By 1981, Watson's training regimen was to run over 20 miles on Sunday, up to 15 miles on Thursday, with shorter runs and rest days throughout the week. She ran over 20 marathons that year, with 7 overseas, and was ranked in the top ten for UK women's marathoners. At the Lake Waramaug 50 mile road race on 3 May 1981, in Connecticut, USA, Watson placed first for women and tenth overall with a 6:02:37 time, and this broke the previous women's 50-mile world record by two minutes. She also set the women's world record for the 100-km distance in Grantham. Watson's best marathon overall was at the 1982 New York Marathon, where she ran a 2:44:18 time. In 1989, she won the Adelaide Marathon in 2:49:49, and her final 1994 race resulted in her seventh win of the Isle of Wight marathon.

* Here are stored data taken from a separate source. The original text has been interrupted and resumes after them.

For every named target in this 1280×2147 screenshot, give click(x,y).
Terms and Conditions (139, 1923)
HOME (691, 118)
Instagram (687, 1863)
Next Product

=== Media and advertising ===
Starting in the 1980s, Watson's racing success led to many media appearances, commentaries, and advertising promotions. She wrote frequently about the London Marathon in running publications. After Watson's friend Lawrence Brampton started the London Runner chain of running stores in 1981, Watson frequently starred in print ads and hosted clinics. She also faced sexist expectations and gender roles in the running world and in these appearances. Magazine interviews focused on objectification and how her looks impacted male runners, and she was nicknamed the "glamour girl of marathons". Even feature articles and interviews by other runners emphasized explicit objectification of Watson alongside her successes. In addition to the comments of outsiders, Watson repeatedly mentioned her personal expectations about weight loss and diet during interviews over her career. According to Watson's obituary in The Times,
At the time hotpants were fashionable and later Watson told The Observer: “I wore them but really I was a little too fat, so one day when I saw an advertisement for the Masters and Maidens marathon it crossed my mind that marathon running might be slimming.”‪

=== Powerlifting career ===
After her last marathon in 1994, Watson had to stop running due to a twisted nerve in her knee. She continued work as a physiotherapist and began competitive powerlifting. By 1997 she competed in the 48-kilo bracket of the British championships for powerlifting. Over the same period, Watson began dating Bernard "Budgie" Mullan, a powerlifter who she had helped with extensive physical therapy after his 1993 motorcycle accident. Mullan taught her powerlifting technique, and they later trained together for competitions. Watson and Mullan set British, European and World records for powerlifting in their age divisions.

== Death ==
Watson was hospitalized on 23 December 2023. She died 1 January 2024, aged 78, after developing complications from blood clots. By the time of her death, she had been partners with Budgie Mullan for 30 years, and was survived by his grandchildren. As of 2024, the Maryhill Harriers give annual trophies in her name, awarding the Leslie Watson trophy to the Women's Merit League Champion each year.